Assignment: What are the lines, copied exactly, from the one containing "Task: Select file" through the final line of the material? Leave the pictures out.

Segment Open

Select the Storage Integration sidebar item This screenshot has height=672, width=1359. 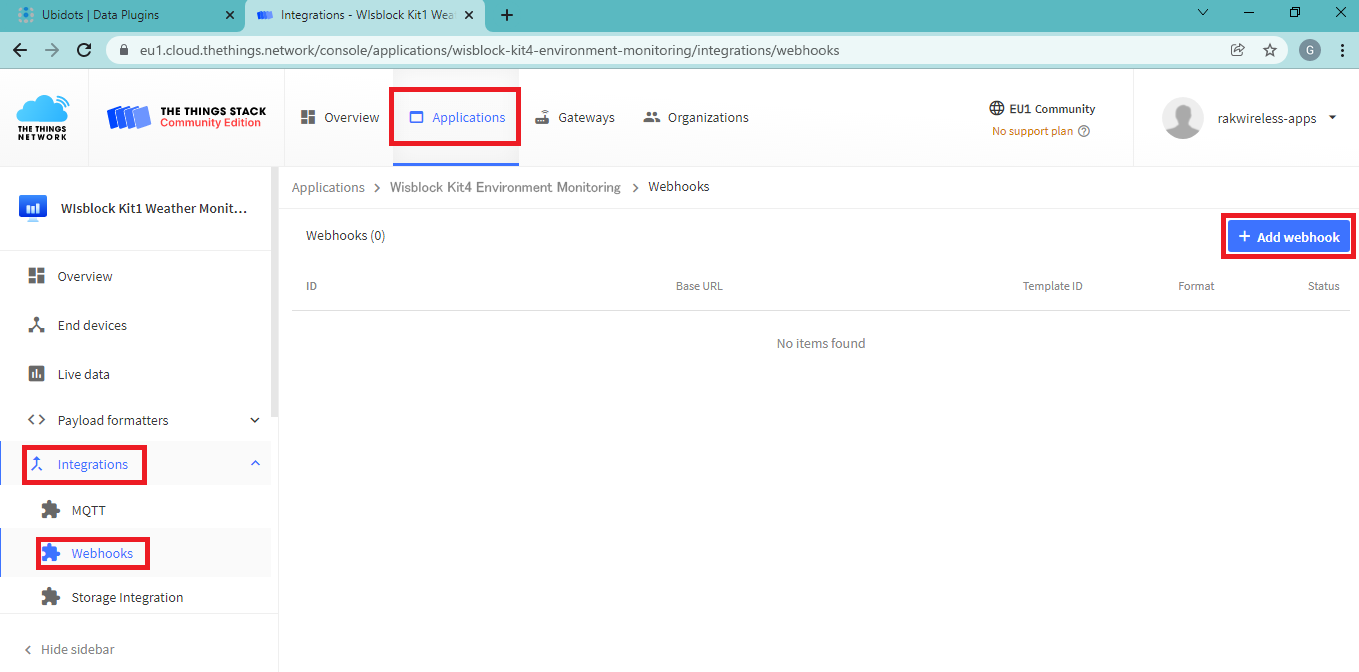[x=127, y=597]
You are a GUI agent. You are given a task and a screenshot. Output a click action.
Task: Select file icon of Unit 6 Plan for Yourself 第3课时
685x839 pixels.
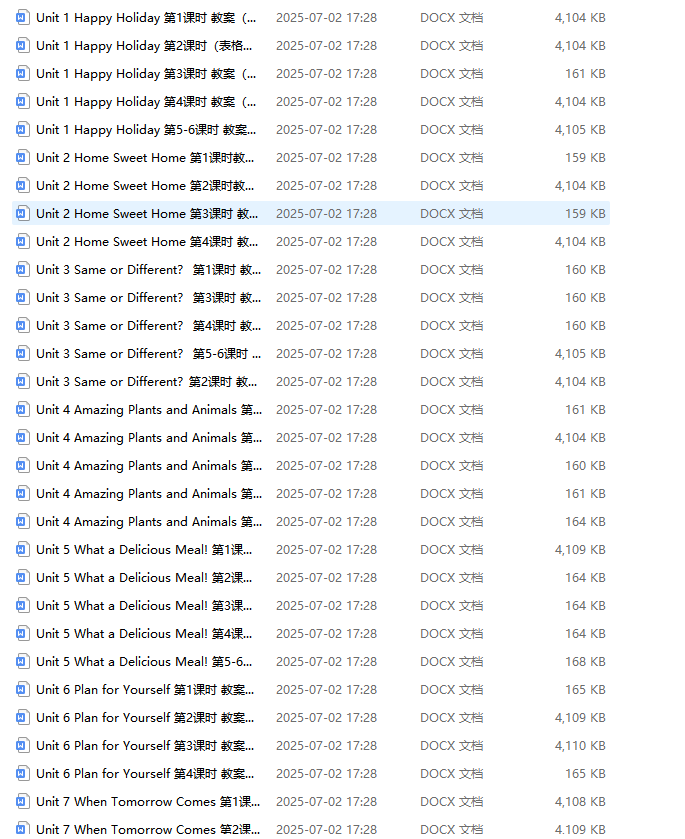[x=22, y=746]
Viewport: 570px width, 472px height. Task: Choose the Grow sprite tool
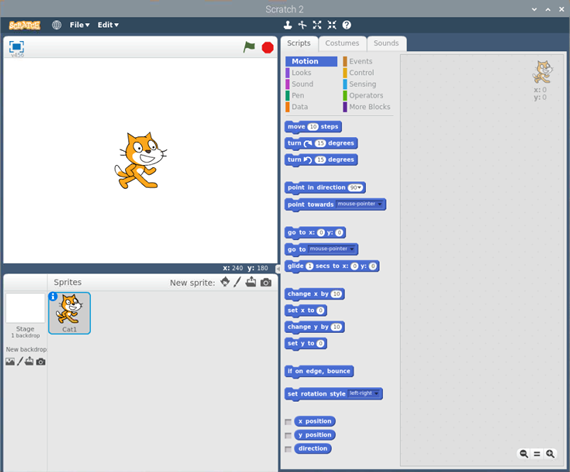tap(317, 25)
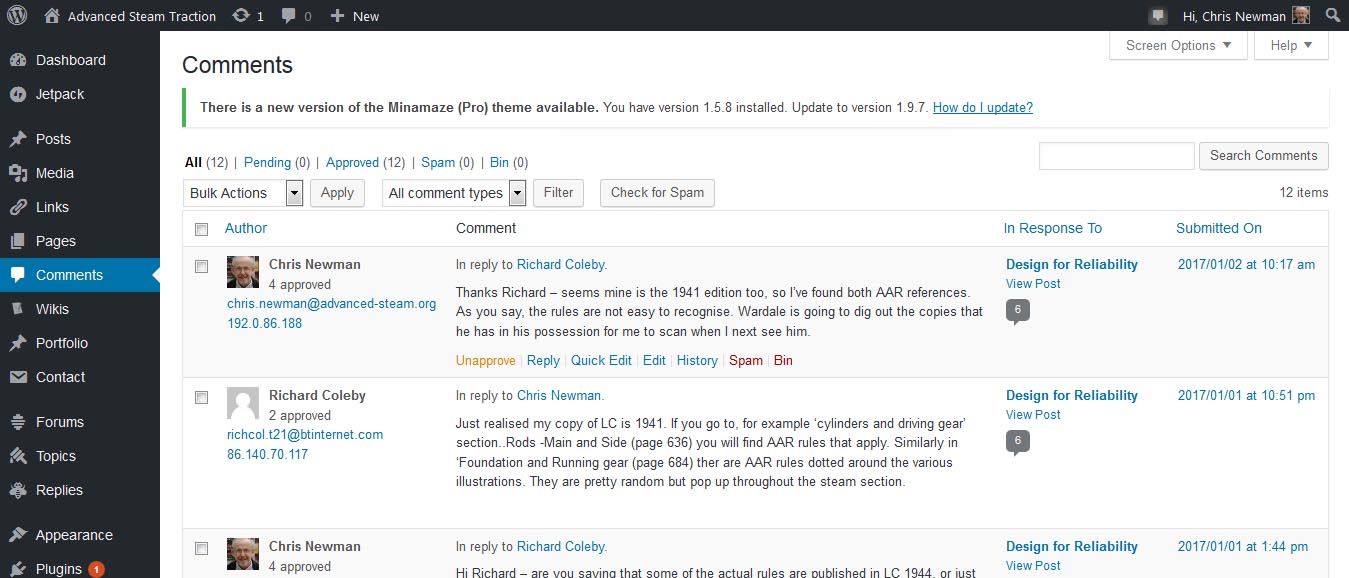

Segment Closed

Solution for this exercise:
Task: Select file icon of Unit 6 Plan for Yourself 第3课时
685x839 pixels.
[x=22, y=746]
Viewport: 570px width, 472px height. Task: Choose the Grow sprite tool
tap(317, 25)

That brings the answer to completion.